→ **SUPPLIED ENTRIES**
.....

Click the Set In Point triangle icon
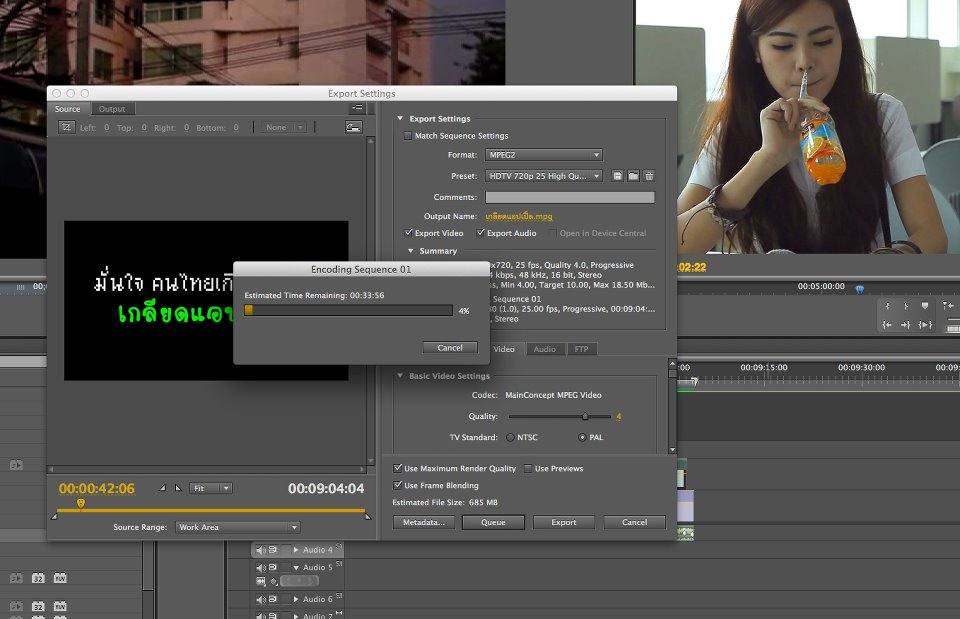pos(162,488)
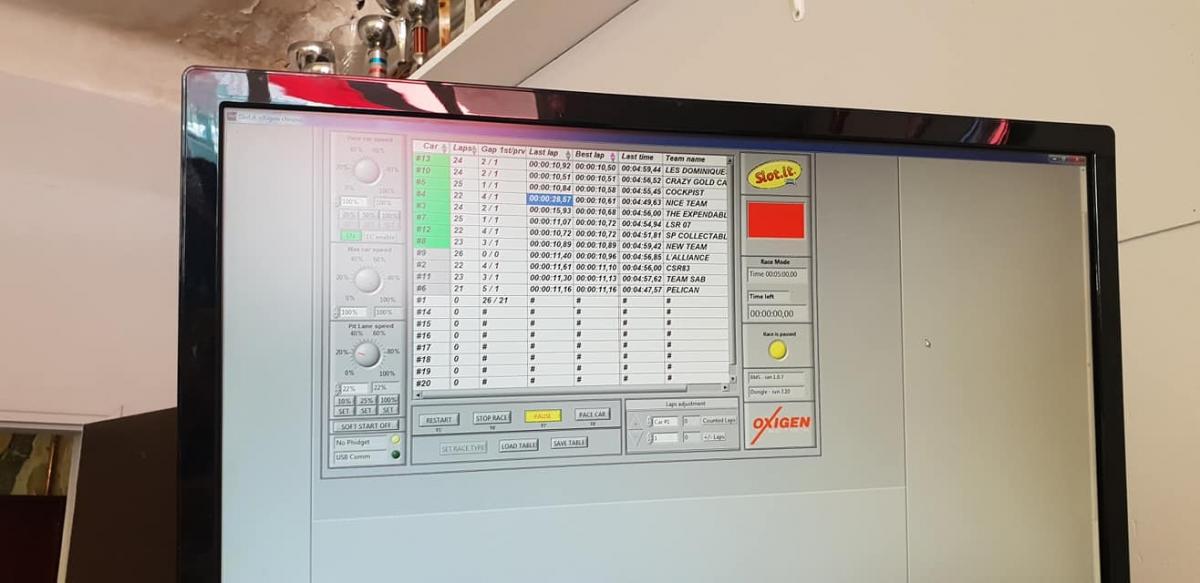The width and height of the screenshot is (1200, 583).
Task: Click the yellow 'Race is paused' indicator
Action: click(777, 350)
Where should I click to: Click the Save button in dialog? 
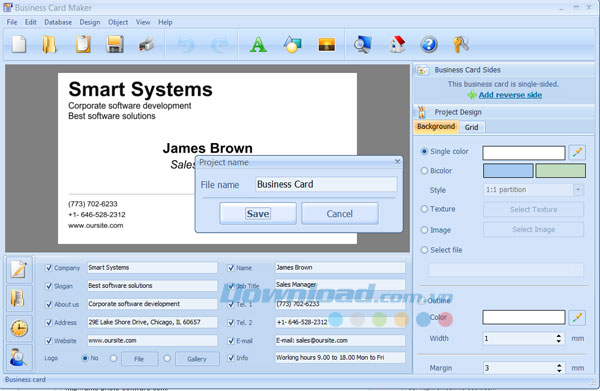pyautogui.click(x=258, y=213)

.....

→ **WHAT IS REQUIRED**
An exact copy of all the entries is required, and it must contain no pictures.

→ **REPLY**
Click the Set In Point triangle icon
pos(162,488)
The width and height of the screenshot is (1200, 583).
Task: Click the yellow 'Race is paused' indicator
Action: click(777, 350)
Where should I click to: Click the Save button in dialog? 
pyautogui.click(x=258, y=213)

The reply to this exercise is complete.